As a clinically practicing physician assistant, this author has often noted that time is the limiting factor, which leads clinicians to cut corners, and not fully, follow through with the medication reconciliation process as documented in most hospital policy manuals. Additionally, patients are poor historians during the initial day of their hospitalizations, as they are in a weakened state, both mentally and physically, due to their illness. Furthermore, there are patients with only limited resources, who are often lacking a primary care provider and/or do not fill prescriptions at a regular pharmacy and thus are not able to take benefits of a robust medication reconciliation process. Finally, the increased use of electronic medical record systems have ironically led to less patient face time as often the medications are electronically sent to a pharmacy and physician on record in the system but which the patient probably does not use anymore, thus depriving the advantages of comprehensive medication reconciliation [4].
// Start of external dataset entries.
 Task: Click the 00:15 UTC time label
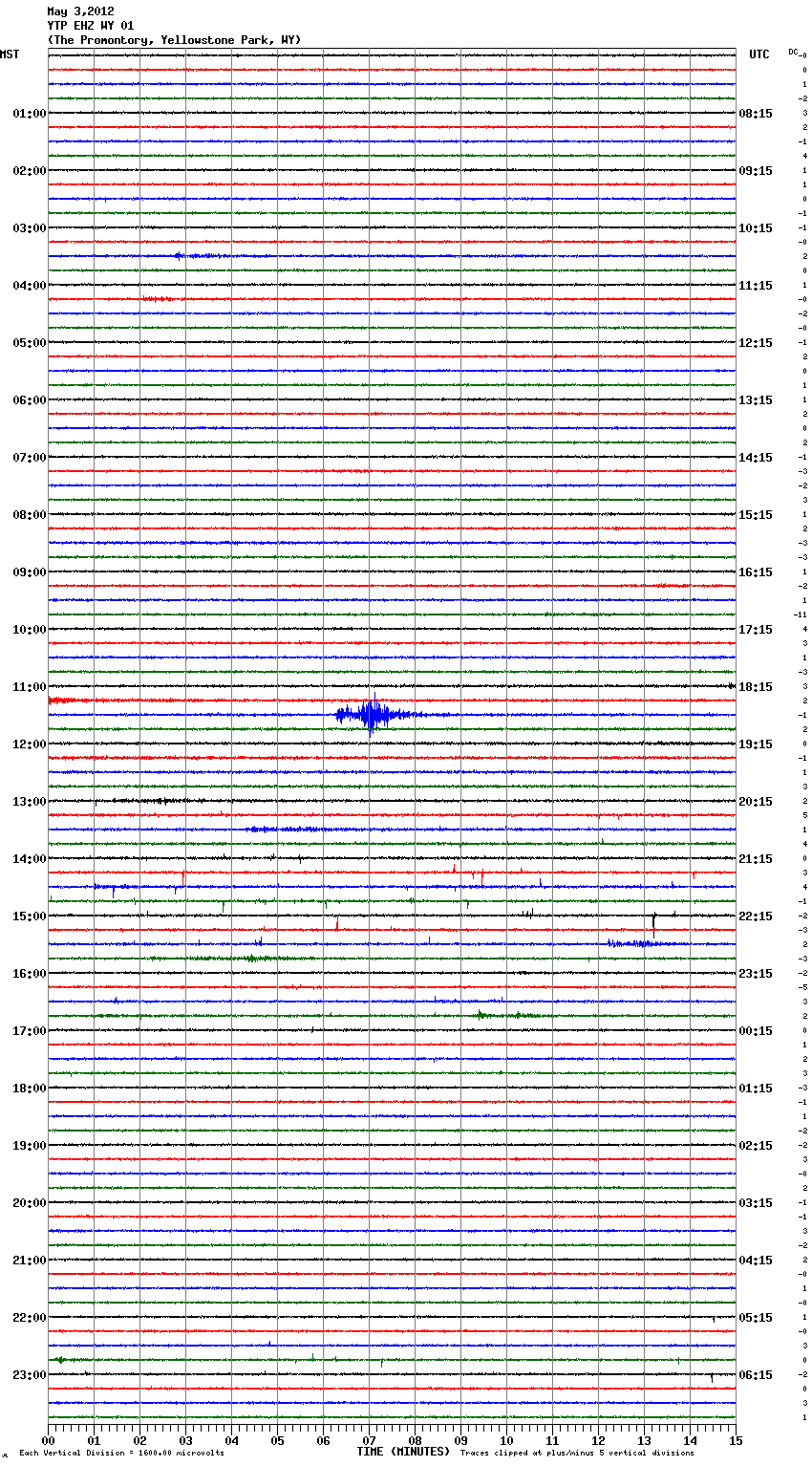(756, 1030)
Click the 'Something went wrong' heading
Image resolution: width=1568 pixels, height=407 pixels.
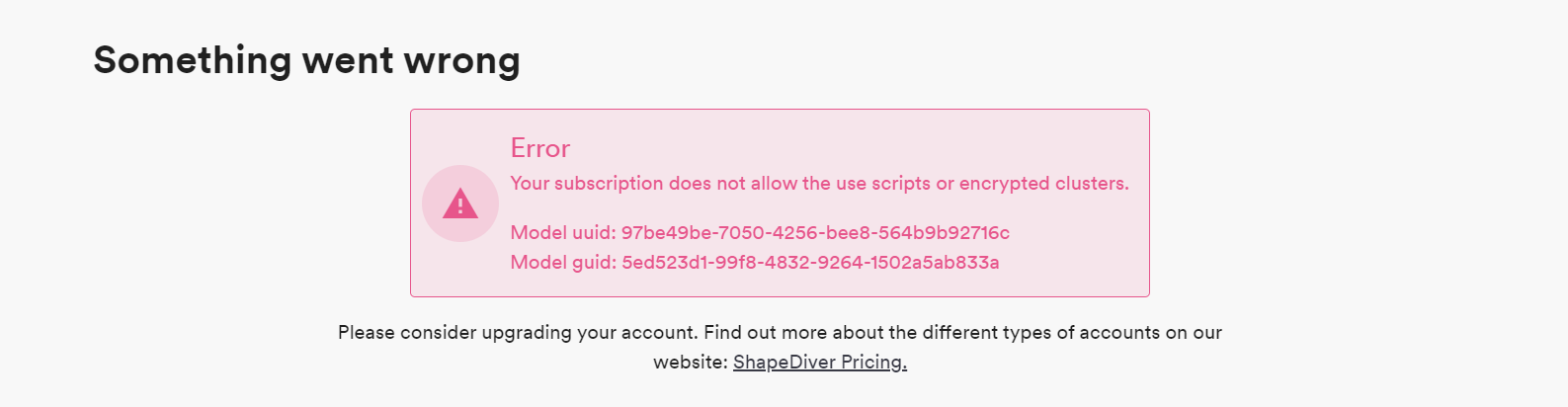pyautogui.click(x=306, y=60)
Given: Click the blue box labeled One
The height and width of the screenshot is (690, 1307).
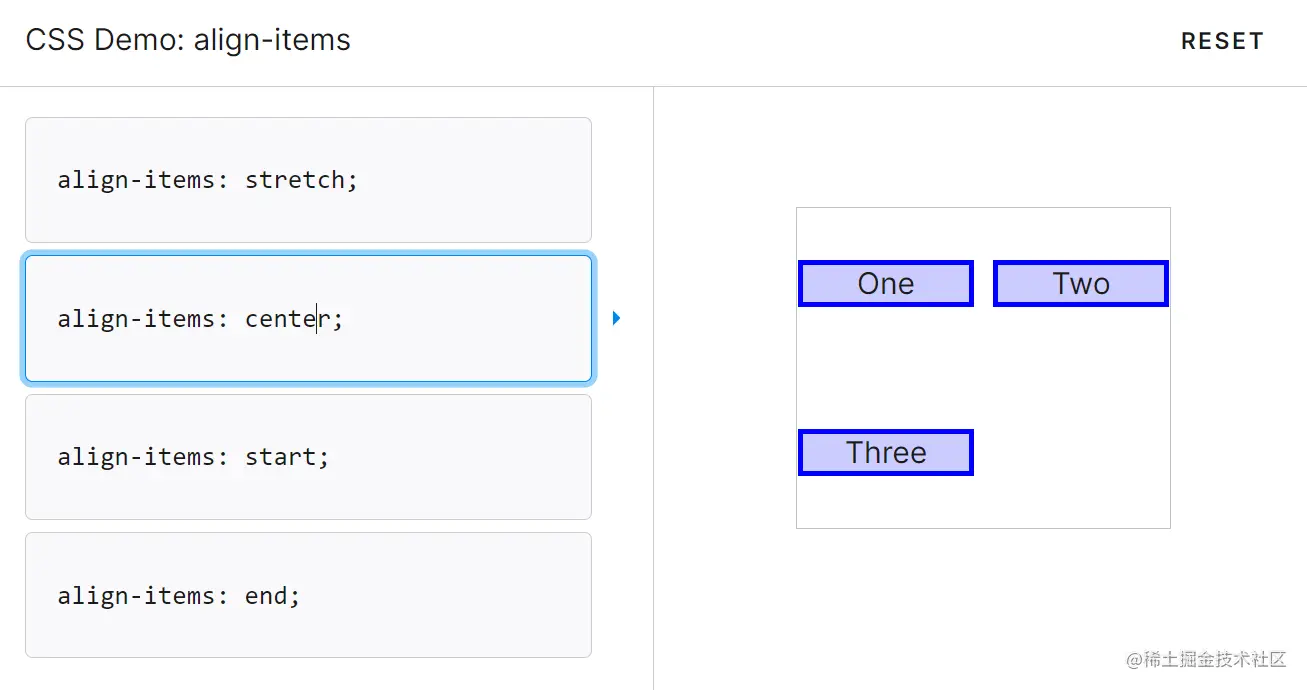Looking at the screenshot, I should [886, 283].
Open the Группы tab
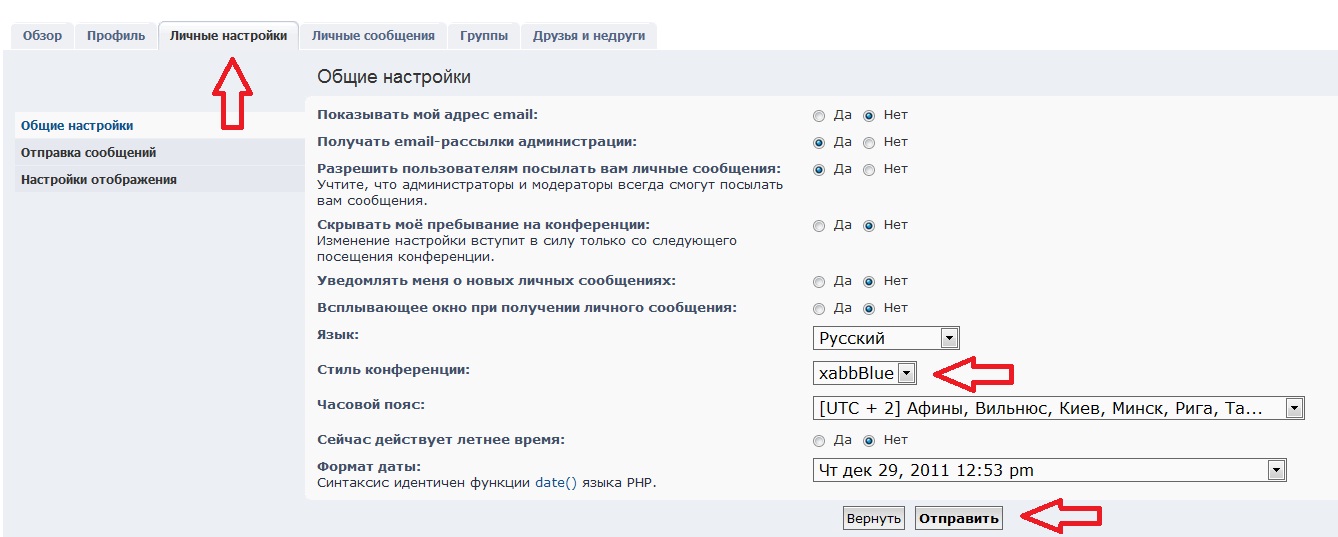Image resolution: width=1338 pixels, height=537 pixels. (x=484, y=36)
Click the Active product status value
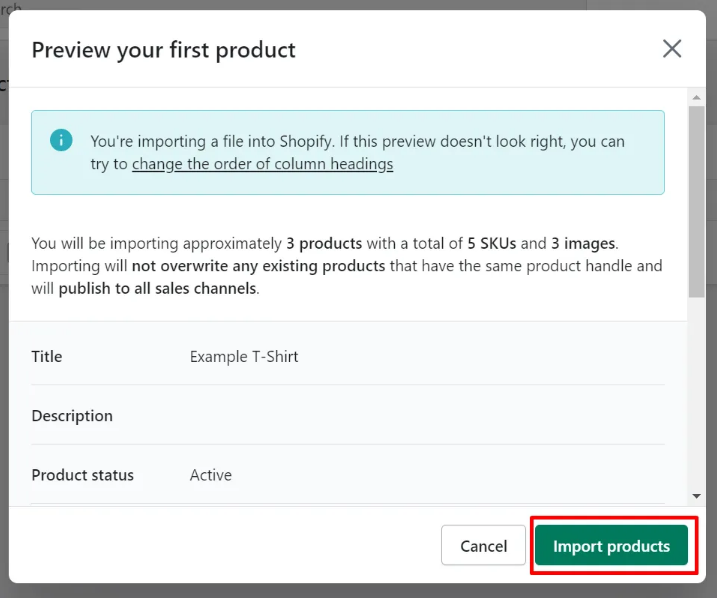The image size is (717, 598). [x=211, y=475]
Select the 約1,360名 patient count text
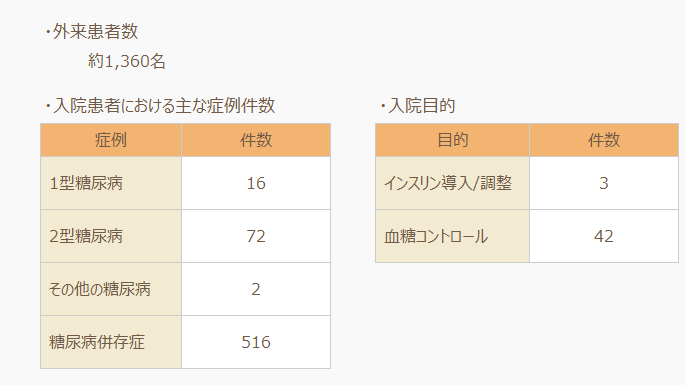 click(x=127, y=61)
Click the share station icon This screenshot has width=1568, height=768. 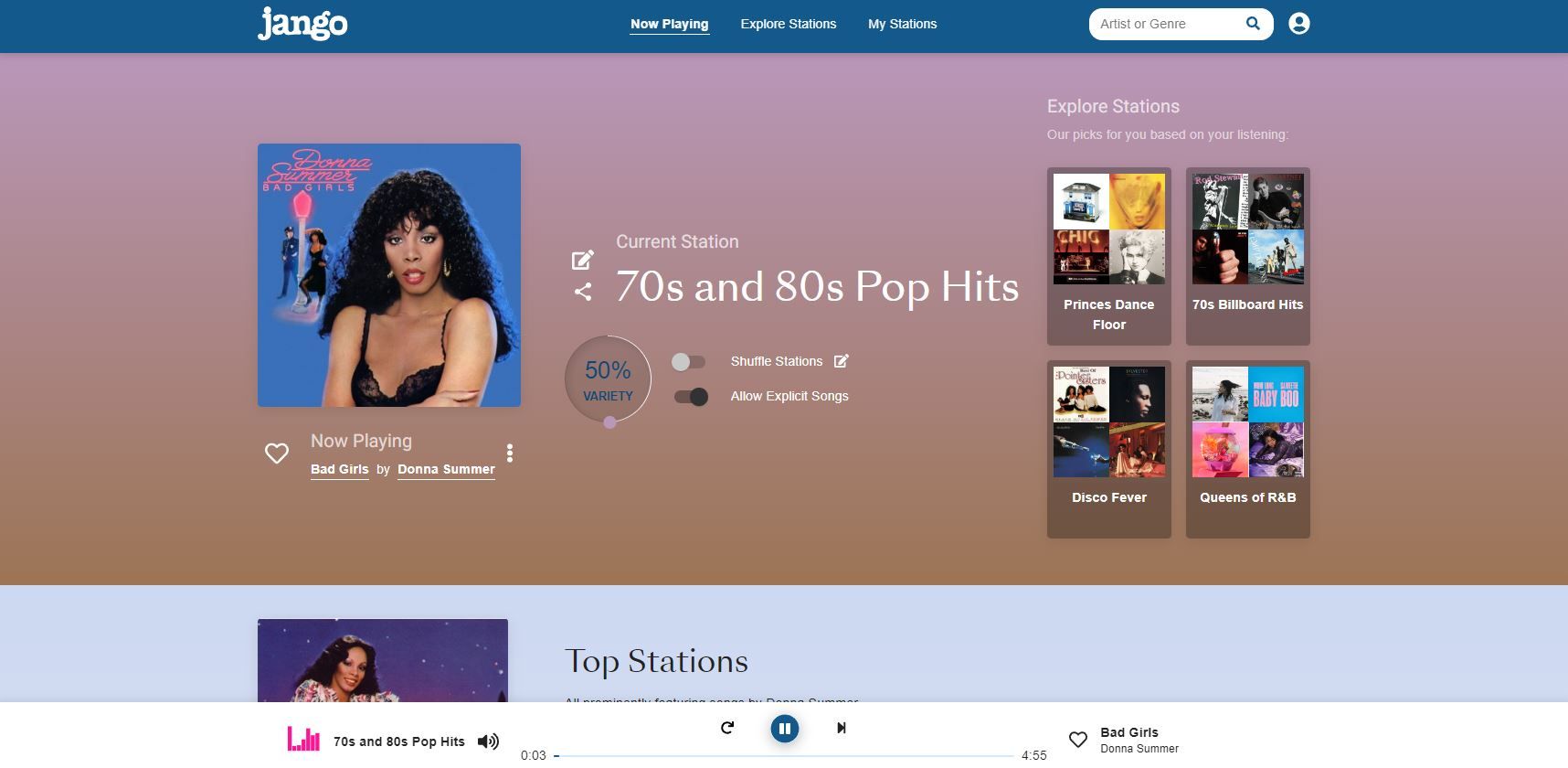(x=582, y=292)
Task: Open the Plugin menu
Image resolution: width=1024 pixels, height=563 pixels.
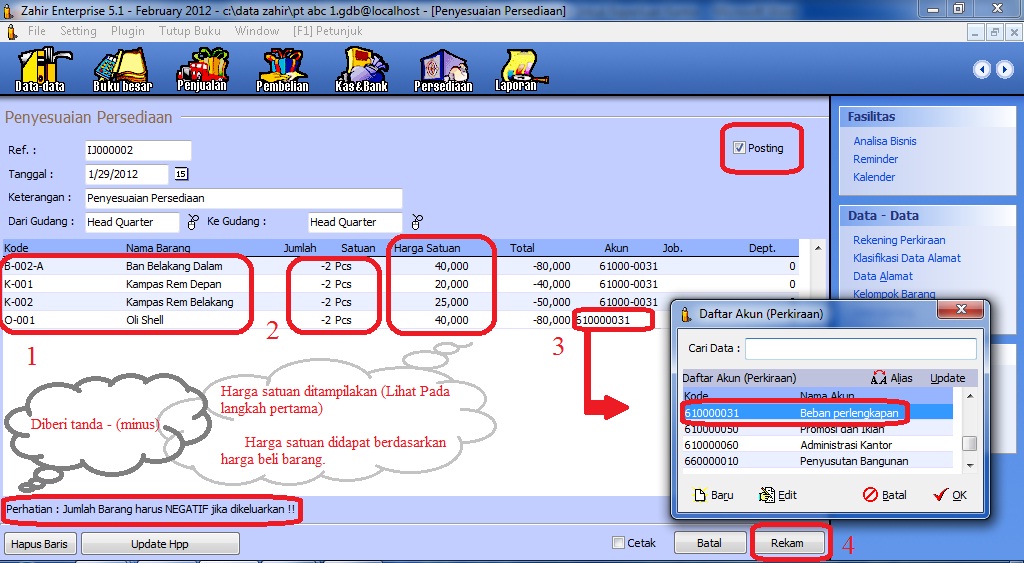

Conclusion and Recommendations
While medication reconciliation is mandatory in the United States for accreditation purposes, Kwan and his colleagues discovered that the process by which it was done was not standard and this led to main inadvertent discrepancies. Their study showed that the best results, which led to the lowest errors, were conducted by pharmacists and were the most cost-effective at $3200 per 1000 prescription orders [3]. An interesting finding of the study was that although there were such high percentages of medical reconciliation errors, the clinical significance in causing medical harm to patients was quite limited. The authors did state that further studies would be needed to conduct to fully understand this aspect of care.
Kwan and his colleagues recommended that patient safety protocols must encompass initiatives like medication reconciliation during both admission and discharge of patients from hospitals and other medical institutions and there would be value in standardizing this process. Innovative approaches like standardized checklists, holding hospitals responsible for errors in medication reconciliation system failures to include financial penalties might make this process an integral part of the complete patient care experience.
References
- Becerra A (2019) Impact of Medication Reconciliation Programs on Reducing Readmission Rate and Enhancing Medication Safety During Transitions of Care. The Permanente Journal.
- 4- Joint Commission (2018, January). 2019 National Patient Safety Goals.
- Kwan JL, Lo L, Sampson M, Shojania KG (2015) Medication Reconciliation During Transitions of Care as a Patient Safety Strategy. Annals of Internal Medicine 158(5): 397.
- Martin CM (2018) Avoiding Errors During Transitions of Care: Medication Reconciliation. The Consultant Pharmacist 27(11): 764-769.